A recently released study shows an increase in the diagnosis and treatment of nontuberculous mycobacterial (NTM) lung disease across the United States, but the researchers said that the rise may have some positive aspects.
San Francisco-based pulmonologist and CHEST Physician Editorial Board member Sachin Gupta, MD, FCCP, said that part of the reason in the rise in the prevalence and incidence can be linked to increased awareness of the disease. Gupta also said he was worried that further studies will likely show an increase in mortality in a disease he described as, “very hard to diagnosis, very hard to treat.”
The data also suggest that there are certain clusters in the country where NTM lung disease could be growing.
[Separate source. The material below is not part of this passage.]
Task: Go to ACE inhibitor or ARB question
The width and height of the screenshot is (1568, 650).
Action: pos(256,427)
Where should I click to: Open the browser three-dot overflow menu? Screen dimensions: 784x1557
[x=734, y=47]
The student defined a case of NTM as two medical claims, using the diagnostic codes 031.0 or A31.0, made with a minimum of 30 days apart. The incidence and prevalence of NTM lung disease was found to be particularly increased in women and in older adults.
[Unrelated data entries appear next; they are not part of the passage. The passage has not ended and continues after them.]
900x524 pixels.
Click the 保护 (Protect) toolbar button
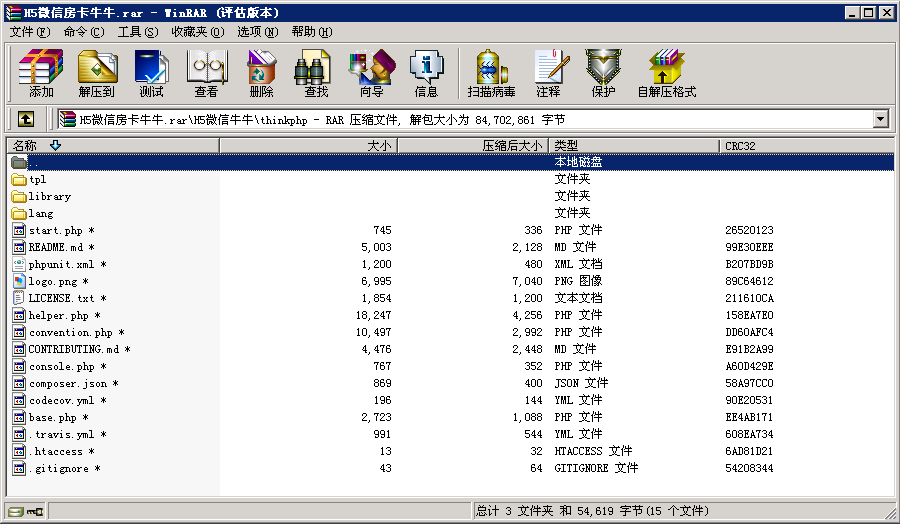[603, 73]
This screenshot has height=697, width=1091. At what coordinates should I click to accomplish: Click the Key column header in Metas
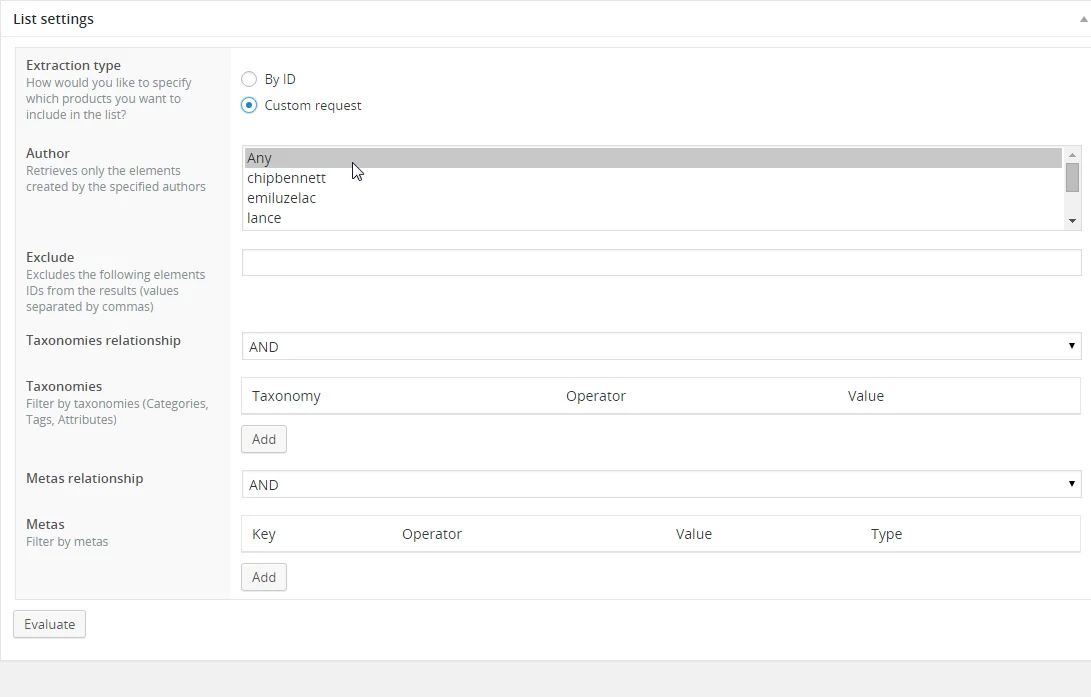pyautogui.click(x=264, y=534)
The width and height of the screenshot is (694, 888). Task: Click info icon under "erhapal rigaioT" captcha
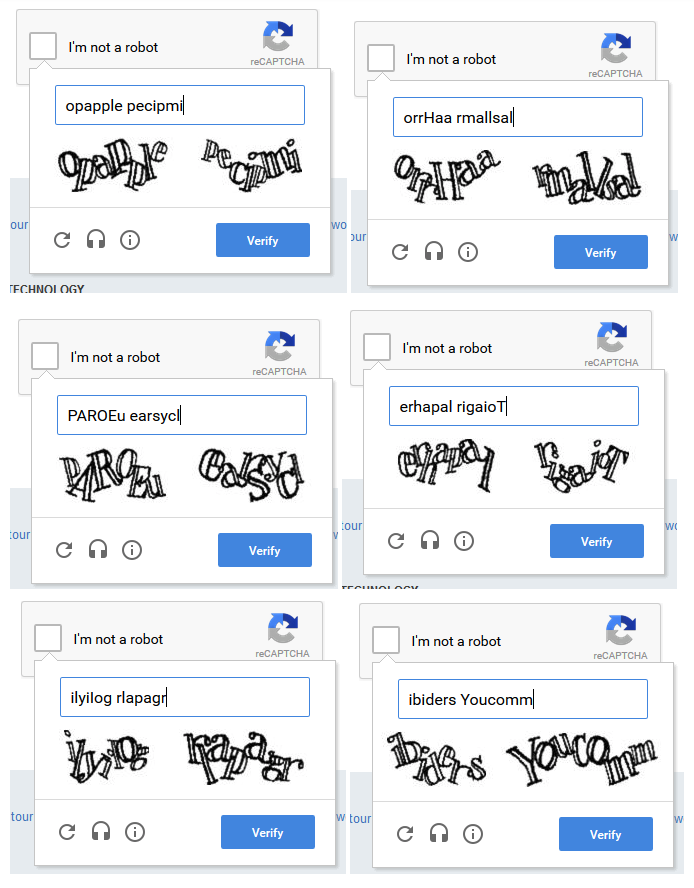coord(464,541)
Kevin L. Winthrop, MD, of Oregon Health & Science University, Portland carried out the study by analyzing data from the US managed care claims database. The study looked at data from 2008-2015. The researchers admitted that claims data did not include microbiologic confirmation of an NTM infection. Most cases of NTM disease in the United States are caused by the caused by Mycobacterium avium bacteria, which is commonly found in water and soil.